# Find of the century!



## TaoJonz (Nov 5, 2010)

I've struggled forever on the display issue...but found this card rack at Goodwill, $7...and it is brand new.  These things are hundreds of dollars retail.  I hot glued a transparent strip in front of each panel so the soap wouldn't slip....and added a glass bubble topper for fun.   It takes up very little space...so I can use a much smaller table for other things.   I had a very small show yesterday and what I found was that the rack engaged people...they were there much longer than at the table top.    What do you think?

http://www.flickr.com/photos/pureblisse ... /lightbox/


----------



## heyjude (Nov 5, 2010)

Nice find!


----------



## Genny (Nov 5, 2010)

$7?!  You lucky thing.  That is very nice looking.


----------



## TaoJonz (Nov 6, 2010)

thanks guys.  The other thing that I like about it is all the sections come apart....it takes 5 min to set it up. take it down, easy to transport and store, with very little space


----------



## Hazel (Nov 6, 2010)

Wow!
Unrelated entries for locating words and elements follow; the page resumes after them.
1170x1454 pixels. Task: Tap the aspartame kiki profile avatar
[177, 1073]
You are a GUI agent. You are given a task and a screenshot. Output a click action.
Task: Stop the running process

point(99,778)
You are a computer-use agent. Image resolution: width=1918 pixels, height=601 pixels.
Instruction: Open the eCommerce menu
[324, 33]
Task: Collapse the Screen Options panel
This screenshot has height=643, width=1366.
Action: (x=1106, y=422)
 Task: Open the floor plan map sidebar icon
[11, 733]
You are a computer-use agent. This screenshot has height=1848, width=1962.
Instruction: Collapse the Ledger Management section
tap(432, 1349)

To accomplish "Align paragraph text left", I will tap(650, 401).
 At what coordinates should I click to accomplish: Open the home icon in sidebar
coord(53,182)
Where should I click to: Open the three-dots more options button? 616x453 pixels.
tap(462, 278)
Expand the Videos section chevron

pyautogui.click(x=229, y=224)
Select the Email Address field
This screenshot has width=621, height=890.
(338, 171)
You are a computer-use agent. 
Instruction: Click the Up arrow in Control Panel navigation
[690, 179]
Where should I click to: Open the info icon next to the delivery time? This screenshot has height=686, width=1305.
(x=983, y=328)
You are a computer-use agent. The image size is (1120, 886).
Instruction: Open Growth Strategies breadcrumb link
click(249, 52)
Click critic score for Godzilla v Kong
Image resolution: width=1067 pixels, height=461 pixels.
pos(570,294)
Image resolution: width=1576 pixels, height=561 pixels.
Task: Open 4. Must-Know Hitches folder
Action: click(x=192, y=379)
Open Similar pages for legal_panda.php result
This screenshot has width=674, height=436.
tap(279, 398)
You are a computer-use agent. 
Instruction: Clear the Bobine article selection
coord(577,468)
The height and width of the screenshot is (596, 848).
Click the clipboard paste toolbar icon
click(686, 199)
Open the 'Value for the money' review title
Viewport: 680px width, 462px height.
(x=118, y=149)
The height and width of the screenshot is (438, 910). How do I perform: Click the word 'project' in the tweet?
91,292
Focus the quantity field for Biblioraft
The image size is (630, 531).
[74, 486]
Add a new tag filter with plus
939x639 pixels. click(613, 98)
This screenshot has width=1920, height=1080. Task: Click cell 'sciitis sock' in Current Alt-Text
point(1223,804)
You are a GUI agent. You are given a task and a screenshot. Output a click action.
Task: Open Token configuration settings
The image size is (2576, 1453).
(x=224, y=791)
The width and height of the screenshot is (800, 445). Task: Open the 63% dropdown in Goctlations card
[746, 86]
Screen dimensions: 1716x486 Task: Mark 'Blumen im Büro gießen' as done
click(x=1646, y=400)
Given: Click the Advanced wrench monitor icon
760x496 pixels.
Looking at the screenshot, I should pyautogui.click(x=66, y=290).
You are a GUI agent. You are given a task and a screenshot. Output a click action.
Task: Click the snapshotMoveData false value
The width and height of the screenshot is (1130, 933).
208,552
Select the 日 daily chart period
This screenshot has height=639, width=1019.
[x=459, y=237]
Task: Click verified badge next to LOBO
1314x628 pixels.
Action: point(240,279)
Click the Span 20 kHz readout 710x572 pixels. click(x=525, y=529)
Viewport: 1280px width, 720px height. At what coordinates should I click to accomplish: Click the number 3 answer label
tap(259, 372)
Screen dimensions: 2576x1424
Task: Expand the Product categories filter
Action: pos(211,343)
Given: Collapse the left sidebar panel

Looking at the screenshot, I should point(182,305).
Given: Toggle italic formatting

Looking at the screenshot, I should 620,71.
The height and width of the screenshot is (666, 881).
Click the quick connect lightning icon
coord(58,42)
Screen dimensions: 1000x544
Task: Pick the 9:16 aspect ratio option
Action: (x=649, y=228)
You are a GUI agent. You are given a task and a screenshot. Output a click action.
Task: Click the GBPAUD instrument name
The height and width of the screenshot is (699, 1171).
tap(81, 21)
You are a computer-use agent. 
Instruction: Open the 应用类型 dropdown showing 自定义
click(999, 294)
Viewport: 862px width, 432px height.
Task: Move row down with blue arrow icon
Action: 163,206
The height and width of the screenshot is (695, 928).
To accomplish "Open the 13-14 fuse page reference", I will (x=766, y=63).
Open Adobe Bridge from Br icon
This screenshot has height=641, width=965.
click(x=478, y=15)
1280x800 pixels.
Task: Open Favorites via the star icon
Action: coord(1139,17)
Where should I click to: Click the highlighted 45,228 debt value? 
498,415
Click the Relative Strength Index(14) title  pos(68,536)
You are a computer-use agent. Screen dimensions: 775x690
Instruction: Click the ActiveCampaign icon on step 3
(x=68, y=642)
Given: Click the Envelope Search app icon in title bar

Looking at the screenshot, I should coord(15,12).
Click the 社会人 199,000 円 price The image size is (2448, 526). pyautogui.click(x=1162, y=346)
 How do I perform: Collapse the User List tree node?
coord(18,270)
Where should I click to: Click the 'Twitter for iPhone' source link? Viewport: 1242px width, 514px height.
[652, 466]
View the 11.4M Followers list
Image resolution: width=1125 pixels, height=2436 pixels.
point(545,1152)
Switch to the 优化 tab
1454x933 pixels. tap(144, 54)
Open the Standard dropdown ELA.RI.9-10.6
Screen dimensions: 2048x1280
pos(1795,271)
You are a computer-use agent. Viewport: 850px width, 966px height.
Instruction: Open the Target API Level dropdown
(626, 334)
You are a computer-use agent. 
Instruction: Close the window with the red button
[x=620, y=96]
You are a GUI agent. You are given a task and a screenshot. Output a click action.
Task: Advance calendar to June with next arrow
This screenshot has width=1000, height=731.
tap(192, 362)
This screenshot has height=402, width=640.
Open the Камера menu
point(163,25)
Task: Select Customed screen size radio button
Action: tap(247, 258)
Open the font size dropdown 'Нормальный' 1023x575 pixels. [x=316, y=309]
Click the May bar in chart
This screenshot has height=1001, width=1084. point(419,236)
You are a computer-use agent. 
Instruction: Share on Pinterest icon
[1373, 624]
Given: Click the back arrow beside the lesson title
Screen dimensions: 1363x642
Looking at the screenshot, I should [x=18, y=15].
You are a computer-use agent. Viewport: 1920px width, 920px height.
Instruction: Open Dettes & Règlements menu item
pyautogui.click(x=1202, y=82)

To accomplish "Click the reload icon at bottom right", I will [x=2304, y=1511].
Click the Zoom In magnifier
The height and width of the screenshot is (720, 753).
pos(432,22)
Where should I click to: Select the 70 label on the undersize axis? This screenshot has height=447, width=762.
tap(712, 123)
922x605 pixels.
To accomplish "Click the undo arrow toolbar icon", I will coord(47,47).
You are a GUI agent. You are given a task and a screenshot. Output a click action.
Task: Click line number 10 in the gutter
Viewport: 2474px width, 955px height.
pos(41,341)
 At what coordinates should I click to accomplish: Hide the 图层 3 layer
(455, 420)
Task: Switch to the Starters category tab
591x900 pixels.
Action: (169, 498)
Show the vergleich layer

That is nice. It would certainly get my attention and I'd be one of the people spinning it.


----------



## BakingNana (Nov 7, 2010)

That is the nicest display I've seen in a long time.  And your soaps are absolutely breathtaking!  How many "Oh, I could never USE that!" comments do you get?!?  Works of art!


----------



## soapbuddy (Nov 7, 2010)

Congrats! The bubble at the top adds a nice touch.


----------



## TaoJonz (Nov 7, 2010)

aww...thank you guys.  I do get some of the "I just want to leave it in my bathroom to look at" kind of comments...but earlier this year I drastically cut back the amounts and different kinds of products I'm willing to put time into, in favor of doing what I love best...the artistic stuff.  I'll never get rich on this endeavor...but I sell enough to keep me creating, and that's all I really wanted out of soapmaking.

Thank you for your kind comments!


----------



## BakingNana (Nov 7, 2010)

TaoJonz said:
			
		

> aww...thank you guys.  I do get some of the "I just want to leave it in my bathroom to look at" kind of comments...but earlier this year I drastically cut back the amounts and different kinds of products I'm willing to put time into, in favor of doing what I love best...the artistic stuff.  I'll never get rich on this endeavor...but I sell enough to keep me creating, and that's all I really wanted out of soapmaking.
> 
> Thank you for your kind comments!



I hope you'll post pics of what you do in the future.  You're VERY talented!


----------



## Bubbly Buddha (Nov 8, 2010)

What a great find!  Good sleuthing!  I LOVE getting a deal!


----------



## agriffin (Nov 8, 2010)

Score!  Nice!


----------



## veronen (Dec 3, 2010)

*love the bubble topper*

That bubble topper is so pretty where ever did you find something like that may I ask =)! love the rach btw great idea!


----------



## TaoJonz (Dec 16, 2010)

*Re: love the bubble topper*



			
				veronen said:
			
		

> That bubble topper is so pretty where ever did you find something like that may I ask =)! love the rach btw great idea!



I made that bubble topper...the top of the rack was unfinished and ugly...and I thought of doing something holiday-ish, but decided bubbles would be good anytime.  So I scoured the stores for irredescent christmas balls...glued them together!


----------



## rubyslippers (Dec 16, 2010)

*Re: love the bubble topper*



			
				TaoJonz said:
			
		

> ...I scoured the stores for irredescent christmas balls...glued them together!



Very clever!!


----------